:: Given records

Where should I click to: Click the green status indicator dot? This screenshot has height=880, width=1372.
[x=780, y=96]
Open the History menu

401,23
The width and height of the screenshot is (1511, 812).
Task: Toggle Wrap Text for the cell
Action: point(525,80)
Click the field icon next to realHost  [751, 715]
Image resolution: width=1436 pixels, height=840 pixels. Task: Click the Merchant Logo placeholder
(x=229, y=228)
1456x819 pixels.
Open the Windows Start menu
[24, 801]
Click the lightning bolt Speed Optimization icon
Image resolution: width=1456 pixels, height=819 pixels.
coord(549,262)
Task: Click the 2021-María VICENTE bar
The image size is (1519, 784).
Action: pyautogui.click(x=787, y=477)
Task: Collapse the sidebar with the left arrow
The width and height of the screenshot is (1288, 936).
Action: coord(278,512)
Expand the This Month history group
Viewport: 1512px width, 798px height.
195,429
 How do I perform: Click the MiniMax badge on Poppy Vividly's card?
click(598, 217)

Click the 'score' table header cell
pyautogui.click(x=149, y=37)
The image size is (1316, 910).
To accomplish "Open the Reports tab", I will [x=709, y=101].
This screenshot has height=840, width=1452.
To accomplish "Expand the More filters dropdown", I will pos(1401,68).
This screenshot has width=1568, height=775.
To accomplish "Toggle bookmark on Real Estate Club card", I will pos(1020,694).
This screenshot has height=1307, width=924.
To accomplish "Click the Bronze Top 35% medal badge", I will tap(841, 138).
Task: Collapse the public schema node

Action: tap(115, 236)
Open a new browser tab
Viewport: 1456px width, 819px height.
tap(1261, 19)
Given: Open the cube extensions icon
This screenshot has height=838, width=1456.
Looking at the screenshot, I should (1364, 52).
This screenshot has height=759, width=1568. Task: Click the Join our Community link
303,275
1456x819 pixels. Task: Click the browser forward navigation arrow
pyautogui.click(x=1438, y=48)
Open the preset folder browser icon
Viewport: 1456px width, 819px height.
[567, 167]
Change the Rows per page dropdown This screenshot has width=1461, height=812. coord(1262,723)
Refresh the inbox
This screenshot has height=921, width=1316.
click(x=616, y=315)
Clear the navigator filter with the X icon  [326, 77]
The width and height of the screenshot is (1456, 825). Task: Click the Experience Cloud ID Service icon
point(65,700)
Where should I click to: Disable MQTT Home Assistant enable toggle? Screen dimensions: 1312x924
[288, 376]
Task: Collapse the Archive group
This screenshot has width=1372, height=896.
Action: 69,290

::::

Aim of the exercise — The answer is a number only: how many lines of the data above include "with"?

Output of the exercise — 2